There was a glut of voices on the radio the other day, each eager to comment on ‘The Estate’, a TV fly-on-the-wall documentary about Ballysally housing estate near Coleraine. Some callers claimed it left out all the good stuff, some said it was plain depressing, some that it was good because it allowed disadvantaged people to speak for themselves. One point in particular hooked my hearing. A caller claimed that at the heart of Ballysally’s problems was a four-letter word – JOBS. The people in the estate had none and from this flowed their other ills.
No truer word. So how is the Good Friday Agreement working generally, in its promise that equality of employment opportunity would prevail here? Well, if you’re a Catholic, this might be a good time to put aside the paper and go for a walk…You’re gone? OK. “Labour Force Survey Religion Report 2010” from the OFMDFM says that 61% of long-term unemployed people are Catholic; the 2008 Annual Average of Long-Term Unemployed, from the Department of Enterprise, Trade and Investment, showed that 29 of the 38 electoral wards most affected by unemployment across Northern Ireland have at least 85% Catholic population.
Grim figures indeed, but in some ways grimmer is that not much is being done about it. Take the draft regeneration plan for Derry, which naturally is concerned with employment: it targets Protestant male under-achievement in education but doesn’t mention targeting Catholic inequality in employment.
You get more of the same when you look at efforts to secure private investment in the north. During 2010/2011, Invest NI managed to secure NOT A SINGLE JOB in West Belfast. Yet year after year, south and east Belfast attract shedloads more money via Invest NI than does north or west Belfast. You’re not surprised, you say? What private investor is going to go into an area that s/he sees as in need of a facelift or gripped by sectarianism? Perception rules. But you’re still left with some sick-bag facts in terms of public sector jobs. There again, the big projects keep heading towards the Titanic Quarter of Belfast and away from north or west Belfast. Exhibit A: Belfast Metropolitan College. A lot of people thought for a long time than West Belfast would get that one. Uh-uh. Titanic Quarter claims the prize. Exhibit B: the Public Records Office. Some simple souls believed the Public Records Office would locate itself at a rejuventated Crumlin Road Gaol. No, no, no,. It went – you guessed – to the Titanic Quarter.

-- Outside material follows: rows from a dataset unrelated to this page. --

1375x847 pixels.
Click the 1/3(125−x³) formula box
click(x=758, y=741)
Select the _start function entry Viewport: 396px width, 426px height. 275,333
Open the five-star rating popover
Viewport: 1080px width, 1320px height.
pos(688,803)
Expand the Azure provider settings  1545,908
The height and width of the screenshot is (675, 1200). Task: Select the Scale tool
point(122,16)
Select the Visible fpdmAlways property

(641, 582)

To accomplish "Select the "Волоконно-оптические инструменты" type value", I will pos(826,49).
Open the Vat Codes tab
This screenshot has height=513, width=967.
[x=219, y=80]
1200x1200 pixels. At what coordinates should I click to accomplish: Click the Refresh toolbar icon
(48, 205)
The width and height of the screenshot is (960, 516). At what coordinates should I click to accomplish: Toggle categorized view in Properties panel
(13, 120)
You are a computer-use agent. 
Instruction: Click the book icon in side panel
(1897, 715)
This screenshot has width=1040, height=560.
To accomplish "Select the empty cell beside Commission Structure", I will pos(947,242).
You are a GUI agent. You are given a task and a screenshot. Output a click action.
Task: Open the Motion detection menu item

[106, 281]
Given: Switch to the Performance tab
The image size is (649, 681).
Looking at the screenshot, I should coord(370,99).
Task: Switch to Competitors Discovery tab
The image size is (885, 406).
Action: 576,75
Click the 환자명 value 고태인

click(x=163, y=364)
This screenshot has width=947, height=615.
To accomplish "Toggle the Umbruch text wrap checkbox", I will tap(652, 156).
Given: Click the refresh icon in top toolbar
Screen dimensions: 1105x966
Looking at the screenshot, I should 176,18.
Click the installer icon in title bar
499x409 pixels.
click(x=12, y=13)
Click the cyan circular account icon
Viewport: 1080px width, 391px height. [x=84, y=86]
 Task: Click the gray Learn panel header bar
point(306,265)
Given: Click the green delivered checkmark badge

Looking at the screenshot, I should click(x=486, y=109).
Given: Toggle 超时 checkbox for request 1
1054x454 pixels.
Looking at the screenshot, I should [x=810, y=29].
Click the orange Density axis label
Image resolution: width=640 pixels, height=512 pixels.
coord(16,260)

This is doubly unfortunate, because when a project like the Public Records Office is located in an area, it brings with it a tourist trail, sets a precedent that other investors may well follow. And vice versa – non-location encourages non-investment. Of course east Belfast has its own employment problems, but they’re dwarfed by those that paralyse west and north Belfast.
You’d think that this kind of employment imbalance would draw yelps of outrage from some political party, if only to score points off their opponents. Alas, all is still on dale and hill. My suspicion is that in our desire to bury old animosities, we’ve reached the point where raising an old issue like employment inequality might be considered backward-looking, smelling of yesteryear. And yet I was talking to a senior trade union official a while back who insisted that lots of firms here operate with very uneven Catholic:Protestant figures for the work-force. Cases aren’t brought against them because people, including those involved, fear the repercussions of kicking up stink.
Let me confess my own bias: I’ve always tended to see the whole We-Built-The-Titanic-How-Wonderful thing as rich theatre-of-the-absurd material. But even allowing for that, there still is something crazy that, decades after fair employment legislation and fourteen years after the Good Friday Agreement, we’re still talking about the dice being loaded against Catholics in search of a job. Shouldn’t somebody be shouting they’re mad as hell and not going to take it any more?